• WRITTEN REQUEST
Please reproduce the lines of the listing below, beginning at the line that contains "Open the vertical dots menu on 海喵翀's post" and stopping after the line that contains "click(248, 787)".

--- start INPUT RECORDS ---

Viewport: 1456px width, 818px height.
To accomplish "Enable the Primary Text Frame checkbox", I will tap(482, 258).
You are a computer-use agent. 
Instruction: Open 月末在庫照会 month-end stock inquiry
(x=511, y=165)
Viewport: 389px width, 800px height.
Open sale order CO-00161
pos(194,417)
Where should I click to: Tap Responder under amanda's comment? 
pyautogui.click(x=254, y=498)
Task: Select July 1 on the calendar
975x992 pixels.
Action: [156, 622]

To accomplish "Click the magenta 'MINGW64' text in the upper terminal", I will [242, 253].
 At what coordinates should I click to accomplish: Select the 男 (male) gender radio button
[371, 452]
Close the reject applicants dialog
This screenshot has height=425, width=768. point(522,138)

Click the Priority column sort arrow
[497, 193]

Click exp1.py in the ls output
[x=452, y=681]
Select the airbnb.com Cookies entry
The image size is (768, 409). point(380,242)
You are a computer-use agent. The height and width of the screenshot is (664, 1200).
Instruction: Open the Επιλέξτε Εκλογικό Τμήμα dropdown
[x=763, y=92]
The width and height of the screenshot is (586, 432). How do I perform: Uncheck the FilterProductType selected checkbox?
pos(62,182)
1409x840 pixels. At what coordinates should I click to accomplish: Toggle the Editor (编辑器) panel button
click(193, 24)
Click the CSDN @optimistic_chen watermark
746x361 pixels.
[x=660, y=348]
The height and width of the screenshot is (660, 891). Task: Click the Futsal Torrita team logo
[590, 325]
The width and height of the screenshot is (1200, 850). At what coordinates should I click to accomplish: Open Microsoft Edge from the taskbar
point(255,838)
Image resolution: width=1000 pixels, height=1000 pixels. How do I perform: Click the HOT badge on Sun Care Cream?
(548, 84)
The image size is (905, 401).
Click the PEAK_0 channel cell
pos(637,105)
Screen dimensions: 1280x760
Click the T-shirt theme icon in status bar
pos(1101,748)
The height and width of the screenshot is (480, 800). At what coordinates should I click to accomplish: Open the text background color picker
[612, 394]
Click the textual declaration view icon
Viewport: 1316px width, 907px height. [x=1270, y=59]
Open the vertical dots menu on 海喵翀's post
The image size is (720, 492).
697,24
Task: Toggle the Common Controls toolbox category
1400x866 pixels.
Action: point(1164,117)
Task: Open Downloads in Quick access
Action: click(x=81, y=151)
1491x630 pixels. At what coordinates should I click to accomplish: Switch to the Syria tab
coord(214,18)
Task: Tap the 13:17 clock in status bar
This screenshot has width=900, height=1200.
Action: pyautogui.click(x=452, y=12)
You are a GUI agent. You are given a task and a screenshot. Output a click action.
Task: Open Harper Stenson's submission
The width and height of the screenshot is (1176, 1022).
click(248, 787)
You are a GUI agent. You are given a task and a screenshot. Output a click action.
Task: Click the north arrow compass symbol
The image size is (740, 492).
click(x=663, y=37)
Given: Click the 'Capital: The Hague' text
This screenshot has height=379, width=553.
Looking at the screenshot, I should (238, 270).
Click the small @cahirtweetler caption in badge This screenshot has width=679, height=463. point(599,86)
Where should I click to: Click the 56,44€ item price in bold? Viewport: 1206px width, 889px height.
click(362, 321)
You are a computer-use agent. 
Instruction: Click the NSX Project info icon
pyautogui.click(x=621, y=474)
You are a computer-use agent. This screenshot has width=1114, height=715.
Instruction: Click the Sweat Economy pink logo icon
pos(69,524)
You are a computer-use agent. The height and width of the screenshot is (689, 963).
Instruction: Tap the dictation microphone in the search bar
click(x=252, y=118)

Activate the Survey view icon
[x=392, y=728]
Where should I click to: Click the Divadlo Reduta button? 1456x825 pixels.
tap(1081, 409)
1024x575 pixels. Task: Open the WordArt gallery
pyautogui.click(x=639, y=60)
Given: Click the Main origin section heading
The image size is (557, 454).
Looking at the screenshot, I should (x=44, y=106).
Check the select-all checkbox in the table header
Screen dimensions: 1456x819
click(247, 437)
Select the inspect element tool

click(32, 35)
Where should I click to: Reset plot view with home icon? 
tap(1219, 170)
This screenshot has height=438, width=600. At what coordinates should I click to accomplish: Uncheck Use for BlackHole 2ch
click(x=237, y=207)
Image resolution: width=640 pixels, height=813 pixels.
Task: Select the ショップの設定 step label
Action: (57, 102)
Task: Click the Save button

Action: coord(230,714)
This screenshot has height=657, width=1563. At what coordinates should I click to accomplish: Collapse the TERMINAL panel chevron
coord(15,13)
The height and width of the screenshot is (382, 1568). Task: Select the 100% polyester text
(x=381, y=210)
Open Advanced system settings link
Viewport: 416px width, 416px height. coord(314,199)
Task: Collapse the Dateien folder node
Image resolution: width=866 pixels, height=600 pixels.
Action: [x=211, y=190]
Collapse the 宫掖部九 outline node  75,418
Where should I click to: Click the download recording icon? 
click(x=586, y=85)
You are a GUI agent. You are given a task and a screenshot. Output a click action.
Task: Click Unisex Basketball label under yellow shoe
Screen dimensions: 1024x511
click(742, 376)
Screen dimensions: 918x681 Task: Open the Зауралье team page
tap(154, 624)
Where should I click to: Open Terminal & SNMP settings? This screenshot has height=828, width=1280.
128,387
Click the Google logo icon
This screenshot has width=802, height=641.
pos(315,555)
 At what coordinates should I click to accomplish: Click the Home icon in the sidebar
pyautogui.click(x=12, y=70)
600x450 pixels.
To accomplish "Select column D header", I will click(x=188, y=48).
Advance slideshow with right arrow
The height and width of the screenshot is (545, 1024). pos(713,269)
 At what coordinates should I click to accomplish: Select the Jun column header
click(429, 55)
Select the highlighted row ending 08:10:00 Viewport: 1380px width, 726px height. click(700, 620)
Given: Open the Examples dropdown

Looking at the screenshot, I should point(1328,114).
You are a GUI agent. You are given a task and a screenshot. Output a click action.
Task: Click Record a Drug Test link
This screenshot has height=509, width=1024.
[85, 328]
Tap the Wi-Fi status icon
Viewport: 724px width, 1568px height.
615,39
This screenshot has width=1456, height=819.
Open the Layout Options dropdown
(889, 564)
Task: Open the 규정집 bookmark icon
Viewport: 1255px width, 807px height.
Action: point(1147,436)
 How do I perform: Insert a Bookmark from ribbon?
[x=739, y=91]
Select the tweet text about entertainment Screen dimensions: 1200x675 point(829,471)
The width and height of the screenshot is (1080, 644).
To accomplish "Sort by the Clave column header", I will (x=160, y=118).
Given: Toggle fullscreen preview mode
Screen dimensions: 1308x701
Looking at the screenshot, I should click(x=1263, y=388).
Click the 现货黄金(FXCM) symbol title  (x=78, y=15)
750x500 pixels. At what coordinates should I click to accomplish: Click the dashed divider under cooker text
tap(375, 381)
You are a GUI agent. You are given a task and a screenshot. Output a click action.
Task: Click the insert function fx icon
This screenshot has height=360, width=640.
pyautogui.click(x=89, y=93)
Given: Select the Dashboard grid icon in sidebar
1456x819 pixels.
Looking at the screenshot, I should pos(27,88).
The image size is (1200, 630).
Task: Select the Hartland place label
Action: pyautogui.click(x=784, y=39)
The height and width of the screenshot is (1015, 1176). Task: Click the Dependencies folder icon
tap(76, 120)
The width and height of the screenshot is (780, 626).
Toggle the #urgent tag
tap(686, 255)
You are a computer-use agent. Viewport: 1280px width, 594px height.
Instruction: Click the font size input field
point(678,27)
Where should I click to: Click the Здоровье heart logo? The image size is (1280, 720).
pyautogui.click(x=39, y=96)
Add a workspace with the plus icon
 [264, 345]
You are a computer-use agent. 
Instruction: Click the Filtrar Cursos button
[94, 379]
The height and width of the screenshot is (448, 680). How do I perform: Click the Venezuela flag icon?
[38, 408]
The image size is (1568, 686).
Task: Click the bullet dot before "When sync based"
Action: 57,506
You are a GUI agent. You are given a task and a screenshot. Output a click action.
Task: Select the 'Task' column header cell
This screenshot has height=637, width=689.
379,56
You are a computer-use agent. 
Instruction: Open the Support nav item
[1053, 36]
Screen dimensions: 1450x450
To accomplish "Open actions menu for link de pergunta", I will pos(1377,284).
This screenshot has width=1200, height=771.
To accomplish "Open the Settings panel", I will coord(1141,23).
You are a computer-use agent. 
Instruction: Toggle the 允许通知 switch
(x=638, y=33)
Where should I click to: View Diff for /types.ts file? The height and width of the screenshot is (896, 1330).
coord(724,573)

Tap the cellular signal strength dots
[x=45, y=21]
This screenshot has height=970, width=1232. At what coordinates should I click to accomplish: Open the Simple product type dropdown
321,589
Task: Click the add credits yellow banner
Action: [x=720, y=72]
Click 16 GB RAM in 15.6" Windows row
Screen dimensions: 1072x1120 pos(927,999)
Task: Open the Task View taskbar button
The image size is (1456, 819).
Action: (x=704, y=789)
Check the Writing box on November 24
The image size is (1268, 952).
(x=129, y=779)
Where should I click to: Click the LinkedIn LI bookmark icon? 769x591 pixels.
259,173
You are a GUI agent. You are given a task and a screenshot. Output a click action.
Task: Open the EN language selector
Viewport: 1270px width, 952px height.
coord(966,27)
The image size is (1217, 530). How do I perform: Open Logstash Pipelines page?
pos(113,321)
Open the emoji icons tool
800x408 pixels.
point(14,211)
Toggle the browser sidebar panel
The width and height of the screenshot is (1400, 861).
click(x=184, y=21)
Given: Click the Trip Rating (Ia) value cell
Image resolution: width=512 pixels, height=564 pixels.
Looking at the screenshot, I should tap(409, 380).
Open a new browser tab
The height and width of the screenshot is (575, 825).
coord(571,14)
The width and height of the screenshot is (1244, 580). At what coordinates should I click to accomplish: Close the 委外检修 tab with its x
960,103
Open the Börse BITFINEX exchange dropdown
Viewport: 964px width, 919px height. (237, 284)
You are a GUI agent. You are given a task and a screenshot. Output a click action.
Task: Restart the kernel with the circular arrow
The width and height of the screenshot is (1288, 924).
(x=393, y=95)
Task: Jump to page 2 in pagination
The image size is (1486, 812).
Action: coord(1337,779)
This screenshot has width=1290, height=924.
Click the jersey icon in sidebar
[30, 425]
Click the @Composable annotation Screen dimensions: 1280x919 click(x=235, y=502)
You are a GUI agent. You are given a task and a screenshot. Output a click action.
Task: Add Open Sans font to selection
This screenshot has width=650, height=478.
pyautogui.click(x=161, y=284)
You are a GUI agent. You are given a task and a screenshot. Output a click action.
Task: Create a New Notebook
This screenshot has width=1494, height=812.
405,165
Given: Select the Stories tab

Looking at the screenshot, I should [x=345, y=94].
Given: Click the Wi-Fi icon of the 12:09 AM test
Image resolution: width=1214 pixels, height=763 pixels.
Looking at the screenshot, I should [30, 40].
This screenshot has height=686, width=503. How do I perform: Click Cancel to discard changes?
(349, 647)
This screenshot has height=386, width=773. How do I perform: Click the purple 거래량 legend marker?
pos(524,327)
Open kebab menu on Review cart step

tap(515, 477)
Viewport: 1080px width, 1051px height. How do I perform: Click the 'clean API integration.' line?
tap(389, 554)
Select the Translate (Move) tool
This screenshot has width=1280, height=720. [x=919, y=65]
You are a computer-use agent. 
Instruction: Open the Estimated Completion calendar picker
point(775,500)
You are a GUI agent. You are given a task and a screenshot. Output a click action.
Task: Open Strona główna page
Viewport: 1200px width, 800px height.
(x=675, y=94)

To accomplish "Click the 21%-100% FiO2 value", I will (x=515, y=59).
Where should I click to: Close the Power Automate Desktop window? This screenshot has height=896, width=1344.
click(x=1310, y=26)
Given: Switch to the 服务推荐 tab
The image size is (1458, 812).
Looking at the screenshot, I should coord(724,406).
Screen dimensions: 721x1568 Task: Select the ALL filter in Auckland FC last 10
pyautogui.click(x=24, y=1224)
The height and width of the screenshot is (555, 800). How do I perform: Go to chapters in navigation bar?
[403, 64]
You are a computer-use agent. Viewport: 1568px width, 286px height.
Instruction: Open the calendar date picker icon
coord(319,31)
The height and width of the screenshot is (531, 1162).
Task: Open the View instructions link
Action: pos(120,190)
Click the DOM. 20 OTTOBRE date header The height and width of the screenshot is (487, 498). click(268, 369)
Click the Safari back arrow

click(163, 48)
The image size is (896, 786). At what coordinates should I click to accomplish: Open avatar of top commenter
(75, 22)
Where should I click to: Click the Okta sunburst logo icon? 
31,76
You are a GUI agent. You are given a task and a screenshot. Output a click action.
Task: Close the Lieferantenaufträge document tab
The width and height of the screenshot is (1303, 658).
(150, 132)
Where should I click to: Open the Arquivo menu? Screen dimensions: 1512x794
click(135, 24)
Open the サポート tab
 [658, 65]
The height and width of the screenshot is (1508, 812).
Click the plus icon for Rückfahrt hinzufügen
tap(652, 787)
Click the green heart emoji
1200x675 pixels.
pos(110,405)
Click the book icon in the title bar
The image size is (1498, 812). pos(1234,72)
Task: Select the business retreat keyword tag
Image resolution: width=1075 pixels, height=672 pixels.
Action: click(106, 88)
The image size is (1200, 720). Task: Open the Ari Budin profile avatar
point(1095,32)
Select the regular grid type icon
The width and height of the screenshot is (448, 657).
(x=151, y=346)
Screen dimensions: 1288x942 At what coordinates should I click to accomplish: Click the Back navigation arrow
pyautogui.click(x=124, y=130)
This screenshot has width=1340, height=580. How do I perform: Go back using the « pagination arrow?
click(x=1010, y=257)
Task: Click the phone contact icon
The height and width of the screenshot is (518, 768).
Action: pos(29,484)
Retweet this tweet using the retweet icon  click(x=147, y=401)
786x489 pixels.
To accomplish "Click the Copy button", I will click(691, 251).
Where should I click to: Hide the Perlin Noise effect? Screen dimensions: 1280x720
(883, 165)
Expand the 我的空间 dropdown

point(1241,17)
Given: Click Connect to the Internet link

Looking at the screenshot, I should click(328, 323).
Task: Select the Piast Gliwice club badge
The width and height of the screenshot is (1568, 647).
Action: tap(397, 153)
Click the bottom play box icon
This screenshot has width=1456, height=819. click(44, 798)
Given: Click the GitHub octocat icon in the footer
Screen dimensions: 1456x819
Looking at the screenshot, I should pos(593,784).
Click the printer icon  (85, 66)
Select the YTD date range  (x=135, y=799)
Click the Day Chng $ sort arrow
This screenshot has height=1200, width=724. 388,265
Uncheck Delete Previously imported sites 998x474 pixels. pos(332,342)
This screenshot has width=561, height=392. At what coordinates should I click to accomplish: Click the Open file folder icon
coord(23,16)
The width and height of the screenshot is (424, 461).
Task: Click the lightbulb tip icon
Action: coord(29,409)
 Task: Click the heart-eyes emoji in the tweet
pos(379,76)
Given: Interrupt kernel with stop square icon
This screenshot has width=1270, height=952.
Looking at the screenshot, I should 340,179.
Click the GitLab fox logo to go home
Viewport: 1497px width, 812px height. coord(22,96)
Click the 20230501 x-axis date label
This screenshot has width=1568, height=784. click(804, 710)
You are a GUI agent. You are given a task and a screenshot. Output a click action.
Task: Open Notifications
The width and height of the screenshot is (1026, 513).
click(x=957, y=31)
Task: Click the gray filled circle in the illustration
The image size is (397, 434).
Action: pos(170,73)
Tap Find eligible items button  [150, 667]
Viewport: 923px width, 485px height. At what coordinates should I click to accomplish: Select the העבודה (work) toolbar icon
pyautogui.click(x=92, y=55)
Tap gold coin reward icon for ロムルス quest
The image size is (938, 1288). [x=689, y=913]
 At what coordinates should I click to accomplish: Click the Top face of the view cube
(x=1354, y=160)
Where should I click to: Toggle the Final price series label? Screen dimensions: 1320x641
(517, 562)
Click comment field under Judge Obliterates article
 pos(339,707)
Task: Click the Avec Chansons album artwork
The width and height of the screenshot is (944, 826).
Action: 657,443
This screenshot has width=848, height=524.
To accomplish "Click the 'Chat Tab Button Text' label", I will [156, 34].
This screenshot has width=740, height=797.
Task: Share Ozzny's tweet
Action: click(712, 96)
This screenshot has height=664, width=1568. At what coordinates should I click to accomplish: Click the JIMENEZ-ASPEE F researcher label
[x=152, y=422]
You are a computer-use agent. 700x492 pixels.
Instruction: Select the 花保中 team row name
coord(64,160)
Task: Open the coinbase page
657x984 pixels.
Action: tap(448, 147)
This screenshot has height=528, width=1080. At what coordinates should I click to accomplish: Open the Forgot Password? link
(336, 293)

--- end INPUT RECORDS ---

• EXERCISE RESPONSE
Open the vertical dots menu on 海喵翀's post
The image size is (720, 492).
697,24
Task: Toggle the Common Controls toolbox category
1400x866 pixels.
Action: point(1164,117)
Task: Open Downloads in Quick access
Action: click(x=81, y=151)
1491x630 pixels. At what coordinates should I click to accomplish: Switch to the Syria tab
coord(214,18)
Task: Tap the 13:17 clock in status bar
This screenshot has width=900, height=1200.
Action: pyautogui.click(x=452, y=12)
You are a GUI agent. You are given a task and a screenshot. Output a click action.
Task: Open Harper Stenson's submission
The width and height of the screenshot is (1176, 1022).
click(248, 787)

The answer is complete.